Nucleic Acids Res. 1998; 26: 338-350.) are sorted according
to the number of restriction sites present in the cDNA insert.
- (2) Prediction of the genomic structure of the cDNA
- The ORF sequence was subjected to a BLAST search
(Altschul, S.F., Madden, T.L., Schaffer, A.A., Zhang, J., Zhang, Z.,
Miller, W., and Lipman, D.J.
"
Gapped BLAST and PSI-BLAST: a new generation of protein database
search programs." 1997; Nucleic Acids Res 25: 3389-3402)
against
human genome sequences in NCBI.
When a genomic fragment was found to be considerably similar to the cDNA
sequence (E-value of 0.0 and sequence identity of 90% or greater), the genomic
structure of the cDNA was assigned by
SIM4
(Florea, L., Hartzell, G., Zhang, Z., Rubin, G.M., and Miller, W. "

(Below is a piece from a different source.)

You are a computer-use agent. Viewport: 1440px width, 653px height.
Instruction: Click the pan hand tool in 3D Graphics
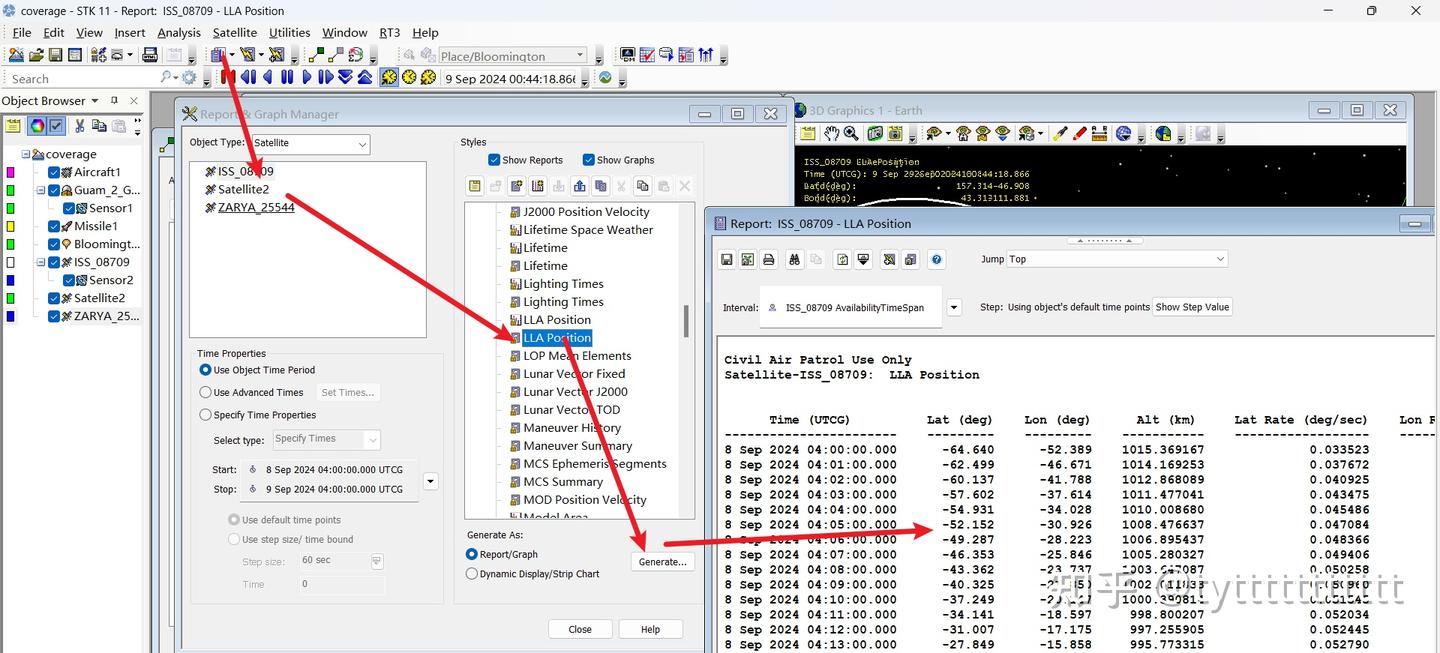tap(830, 134)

A computer program for aligning a cDNA sequence with a genomic DNA sequence
"
1998; Genome Res. 8: 967-974)
to the genomic fragment.
-
GENSCAN
(Burge, C. and Karlin, S. 1997; "
Prediction of complete gene structures
in human genomic DNA." J. Mol. Biol. 268: 78-94)
was also applied to detect the plausible gene structure of the genomic
fragment. The results of a comparison of the gene structures deduced from
the cDNA and those predicted by GENSCAN are displayed in graphics.

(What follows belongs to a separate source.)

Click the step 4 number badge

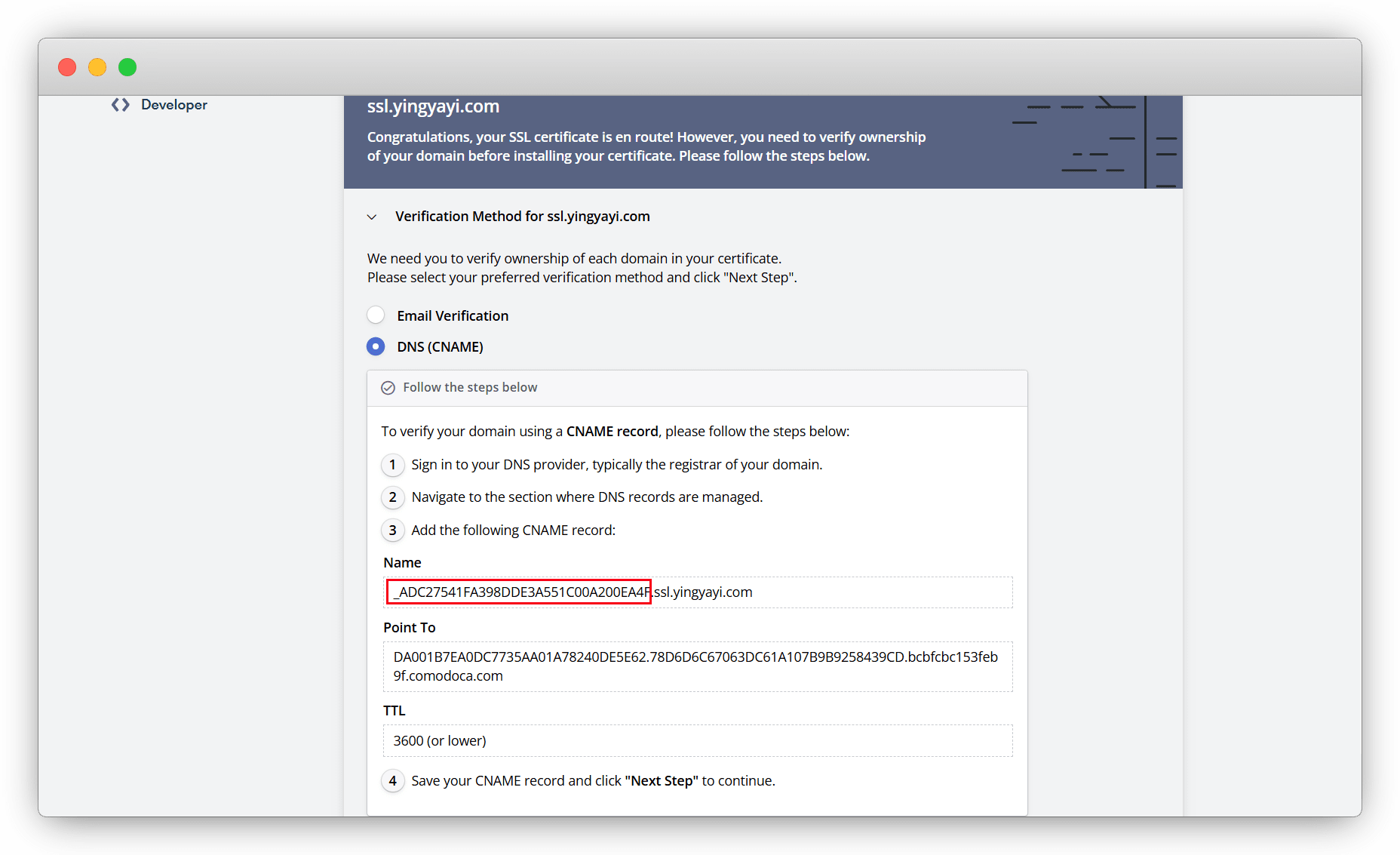392,781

Features of the predicted protein sequence
This section describes the features of the predicted protein sequence.
- (1) FASTA homology searches against the CCDS protein database
- Shown are the top 5 entries given the expectation value smaller than 1^-10
in the CCDS protein database.
The numbers on the left and right
sides of the black line in the graphical overview indicate the lengths
(in amino acid residues) of the non-homologous N-terminal and
C-terminal portions flanking the homologous region (indicated by the
black line), respectively. The FASTA output and the multiple alignment
of these entries can be obtained by clicking.

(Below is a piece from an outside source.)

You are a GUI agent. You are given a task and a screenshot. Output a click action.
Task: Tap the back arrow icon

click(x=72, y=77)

- (2) Analysis of Motifs, Domains, and Membrane-spanning regions
-
The predicted protein sequences were examined for motifs present
in the InterPro database.
Because weakly defined sequence motifs appear too many times in
the HUGE database and are, thus, unlikely to be informative,
the following motifs were excluded from the
analysis: amidation site; N-glycosylation site; cAMP- and
cGMP-dependent protein kinase phosphorylation site; casein kinase II
phosphorylation site; N-myristoylation site; protein kinase C
phosphorylation site; and tyrosine kinase phosphorylation site.
Motifs and domains in the InterPro database were searched for by InterProScan. (Zdobnov, EM, and Apweiler, R. InterProScan--an integration platform for the signature-recognition methods in InterPro" Bioinformatics 2001; 17:847-848).
Membrane-spanning regions were predicted by
SOSUI
(Hirokawa, T., Boon-Chieng, S., Mitaku, S.
"SOSUI: classification and
secondary structure prediction system for membrane proteins"
Bioinformatics 1998; 14:378-379).
- (3) FASTA homology searches against the OMIM database
- Shown are the top 5 entries matching the following three conditions:
1) an expectation value smaller than 0.01 in
OMIM database,
2) sequence identity greater than 30%, and
3) sequence coverage greater than 80%.
The numbers on the left and right
sides of the black line in the graphical overview indicate the lengths
(in amino acid residues) of the non-homologous N-terminal and
C-terminal portions flanking the homologous region (indicated by the
black line), respectively. The FASTA output and the multiple alignment
of these entries can be obtained by clicking.